Currently the MODIS SST algorithm coefficients are derived by regressing MODIS brightness temperature against buoy SST matchups.

Field Notes:

Not Applicable

7. Data Description:

Spatial Characteristics:

The MODIS SST products are distributed at various resolutions separated in ascending and descending orbits. The highest resolution for the Level 3 mapped products is 4.63 km. All Level 3 mapped products are derived from gridding the 4.63 km Level 3 binned data. The 4.63 km observations are themselves derived from binning and averaging (not subsampling) the nominal 1 km observations.

Spatial Coverage:


Spatial Coverage Map:

Not available

Spatial Resolution:

4.63 km, and 9.26 km (mapped products)


Cylindrical equal angle projection for the mapped products.

Grid Description:

The 4.63 km mapped product has 4320 rows and 8640 columns The 9.26 km mapped product has 2160 rows and 4320 columns

Temporal Characteristics:

Temporal Coverage:

Data are available from November 2000 to present for Terra products, and December 2002 to present for Aqua.

Temporal Coverage Map:

Not applicable

Temporal Resolution:

Daily, weekly (8 day), monthly and annual.

Data Characteristics:


Sea surface temperature

Variable Description/Definition:

The temperature of the sea surface

Unit of Measurement:

degrees Celsius

Data Source:


Data Range:

-2 to 32 degrees Celsius

Sample Data Record:

Not available.

8. Data Organization:

Data Granularity:

Each Level 3 mapped product for each spatial and temporal resolution are stored in separate files for daytime and nighttime mid-IR and thermal IR data. The mapped products contain an SST array (scaled integers) and a quality flag array. File format is HDF version 4. A description of the Level 3 mapped filename format can be found here.

Data Format:

All data are stored in HDF4 format files.

9. Data Manipulations:


Derivation Techniques and Algorithms:

The original SST derivation paradigm was designed to use a radiative transfer model in conjunction with atmospheric profile data from radiosonde or atmospheric models (to determine the atmospheric transmittance) to propagate the SST signal to the satellite accounting for absorption and scattering effects and derive the empirical SST algorithm coefficients (Brown and Minnett, 1999). This approach apparently has deficiencies due to improper radiometer characterization. Instead, the SST derivation is similar to the NLSST approach (Walton, 1988) used in AVHRR processing whereby the coefficients are determined by regressing MODIS brightness temperature to known measured surface temperatures. In this case, drifting and moored buoys are used as the reference. Measurements from the M-AERI (Marine-Atmosphere Emitted Radiance Interferometer) in situ radiometer are then used to convert the regressed SST to a skin SST measurement.

Data Processing Sequence:

Processing Steps:

Processed from level 1A at OBPG to geophsyical products.

Processing Changes:

Most recent version is 5.x for Terra products and 5.x for Aqua products.

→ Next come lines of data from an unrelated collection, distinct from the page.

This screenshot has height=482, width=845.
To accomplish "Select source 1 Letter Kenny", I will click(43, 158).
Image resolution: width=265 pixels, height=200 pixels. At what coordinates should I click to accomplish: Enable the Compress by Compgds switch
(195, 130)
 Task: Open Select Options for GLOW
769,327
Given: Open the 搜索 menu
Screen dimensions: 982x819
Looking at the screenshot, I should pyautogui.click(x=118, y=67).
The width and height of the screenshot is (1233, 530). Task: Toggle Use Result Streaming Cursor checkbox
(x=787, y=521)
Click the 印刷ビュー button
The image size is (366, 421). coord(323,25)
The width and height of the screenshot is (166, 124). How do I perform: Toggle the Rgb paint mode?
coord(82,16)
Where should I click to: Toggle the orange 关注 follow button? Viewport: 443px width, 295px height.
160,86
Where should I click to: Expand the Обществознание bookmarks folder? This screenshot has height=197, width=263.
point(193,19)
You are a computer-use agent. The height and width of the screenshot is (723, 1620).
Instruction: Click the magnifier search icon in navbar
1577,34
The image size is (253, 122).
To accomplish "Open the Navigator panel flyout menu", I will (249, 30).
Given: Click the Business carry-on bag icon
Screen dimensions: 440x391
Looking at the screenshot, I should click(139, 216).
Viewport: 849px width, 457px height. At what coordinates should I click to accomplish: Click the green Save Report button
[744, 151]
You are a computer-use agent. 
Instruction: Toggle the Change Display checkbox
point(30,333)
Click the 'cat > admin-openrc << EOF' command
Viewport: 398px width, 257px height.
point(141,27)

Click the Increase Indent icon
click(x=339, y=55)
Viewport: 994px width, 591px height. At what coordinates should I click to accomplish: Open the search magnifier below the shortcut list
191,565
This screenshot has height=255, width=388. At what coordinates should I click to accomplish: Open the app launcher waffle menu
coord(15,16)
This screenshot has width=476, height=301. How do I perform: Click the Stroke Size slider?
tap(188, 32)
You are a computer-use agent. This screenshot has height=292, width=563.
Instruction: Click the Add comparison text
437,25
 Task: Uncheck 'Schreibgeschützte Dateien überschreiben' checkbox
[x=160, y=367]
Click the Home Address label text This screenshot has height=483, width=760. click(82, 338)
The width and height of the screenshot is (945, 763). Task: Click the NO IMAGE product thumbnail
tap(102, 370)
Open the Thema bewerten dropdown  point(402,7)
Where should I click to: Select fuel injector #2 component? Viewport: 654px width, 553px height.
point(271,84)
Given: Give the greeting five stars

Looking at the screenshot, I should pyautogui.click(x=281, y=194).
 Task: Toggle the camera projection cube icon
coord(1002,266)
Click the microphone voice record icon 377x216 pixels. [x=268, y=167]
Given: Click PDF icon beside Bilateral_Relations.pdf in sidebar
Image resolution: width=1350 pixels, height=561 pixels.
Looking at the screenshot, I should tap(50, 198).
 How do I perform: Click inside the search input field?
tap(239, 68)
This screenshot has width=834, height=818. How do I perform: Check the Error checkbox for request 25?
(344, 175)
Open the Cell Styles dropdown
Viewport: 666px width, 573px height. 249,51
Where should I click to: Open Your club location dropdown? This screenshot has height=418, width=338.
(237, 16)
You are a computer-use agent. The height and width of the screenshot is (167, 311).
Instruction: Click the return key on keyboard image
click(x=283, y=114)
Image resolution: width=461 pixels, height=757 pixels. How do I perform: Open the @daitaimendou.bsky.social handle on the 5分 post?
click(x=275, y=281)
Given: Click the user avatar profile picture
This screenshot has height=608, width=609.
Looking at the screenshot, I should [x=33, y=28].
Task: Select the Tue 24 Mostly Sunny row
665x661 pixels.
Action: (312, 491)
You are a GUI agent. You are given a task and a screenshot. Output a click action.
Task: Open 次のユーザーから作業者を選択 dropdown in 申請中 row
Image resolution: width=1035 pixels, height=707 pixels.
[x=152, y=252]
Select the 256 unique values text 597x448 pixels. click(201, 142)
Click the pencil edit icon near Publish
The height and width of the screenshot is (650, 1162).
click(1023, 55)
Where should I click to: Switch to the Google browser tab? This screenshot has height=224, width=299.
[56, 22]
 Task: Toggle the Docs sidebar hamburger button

Special Corrections/Adjustments:

Currently the empirical coefficients in the MODIS SST algorithm are derived by regressing MODIS brightness temperatures to in situ observations from drifting and moored buoys. Measurements from the M-AERI in situ radiometer are then used to convert the regressed SST to a skin SST measurement (approximately -0.2 degC adjustment).

Calculated Variables:

Skin sea surface temperature.

Graphs and Plots:

Not applicable

10. Errors:

Sources of Error:

One of the greatest limitations is the obstruction by clouds in the field of view. Other sources of error include atmospheric gases and emissions, aerosols, as well as water surface characteristics. The daytime mid-IR SST suffer from reflected sunlight.

Quality Assessment:

Data Validation by Source:

All quality control occurs at OBPG during Level 1 to 2 processing using an extensive suite of tests for cloud contamination etc. In constructing the bins of 1 km observations at each resolution, only observations of the same quality are binned. Different quality levels are never mixed. For example, a bin of quality level 0 only contains the highest quality 1 km observations that passed all quality control tests. No 1 km pixels of a lessor quality are used to determine the statistics of this bin.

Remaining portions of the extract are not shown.